Pasukan pendukung Andi Syaqirah IJ datang menghampiri saya.
Masih dengan semangat yang sama.
“Ini belum selesai,” katanya pelan.
“Besok, kita kirim lebih banyak gift. Kita dukung sampai final.”
Saya tersenyum.
Ia tersenyum juga.
Malam itu, dua orang dari Sidrap saling memahami tanpa kata.
Sebelum keluar dari area studio, saya menoleh ke arah panggung yang sudah padam.

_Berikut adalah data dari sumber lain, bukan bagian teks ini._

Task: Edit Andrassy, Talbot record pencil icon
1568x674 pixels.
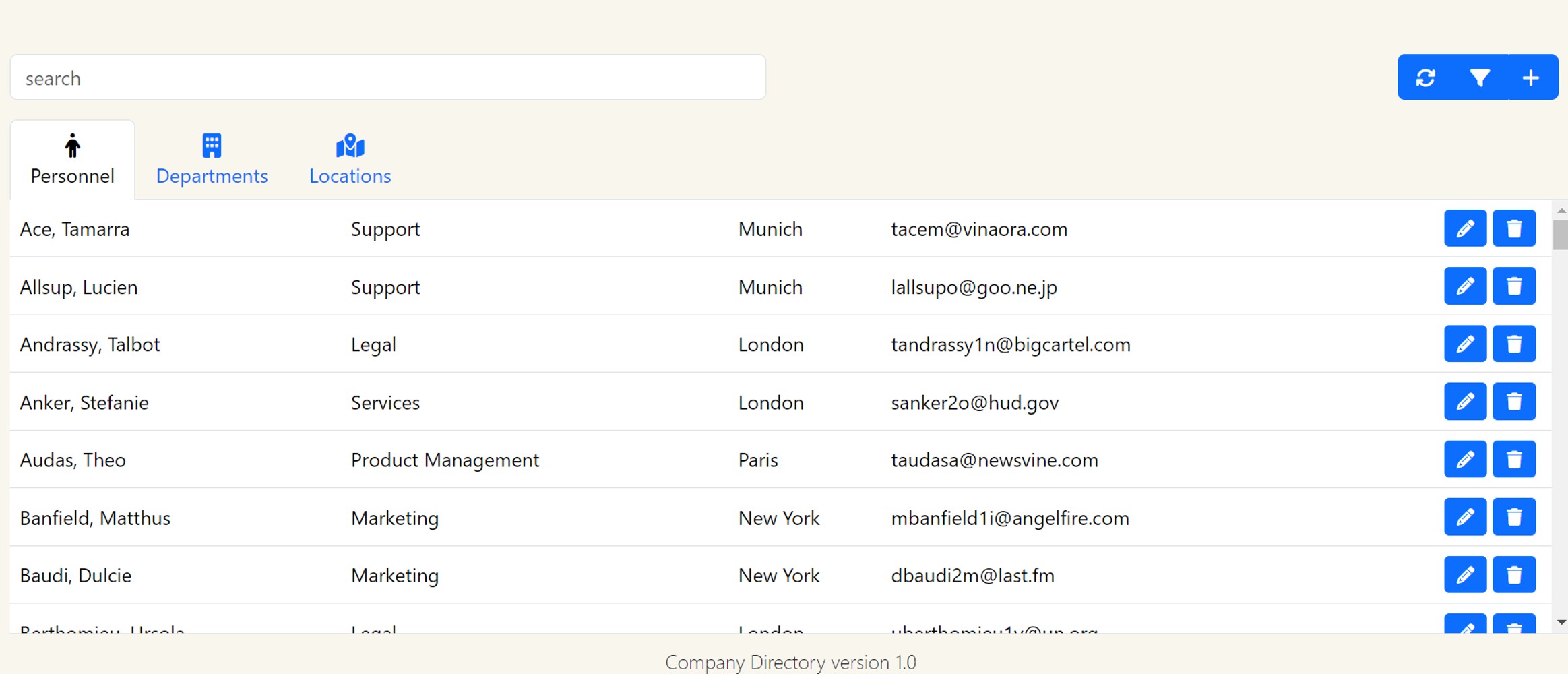Action: click(1465, 344)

Lampu-lampu dimatikan satu per satu.
Tapi cahaya dari wajah orang-orang Sidrap itu belum padam.
Masih menyala.
Masih hangat.
Saya menulis kalimat terakhir di catatan saya malam itu:
“Tidak semua cahaya datang dari ibu kota.
Kadang, cahaya itu datang dari desa kecil yang tahu cara bermimpi.”
Dan malam itu, mimpi itu bernama Syakirah.
Dibawa oleh semangat IJ.
Disapa dengan bangga oleh Bupati Syaharuddin Alrif.
Disorot oleh seluruh Indonesia.
Sidrap tidak lagi sekadar lumbung padi.
Ia kini lumbung bakat.
Lumbung keberanian.
Lumbung semangat.
Dari Tanrutedong, cahaya itu naik ke panggung Jakarta.
Dan seluruh nusantara ikut menyaksikan —
bagaimana suara dari timur
bisa mengguncang jantung ibu kota.
Malam itu, bukan hanya Syakirah yang bernyanyi.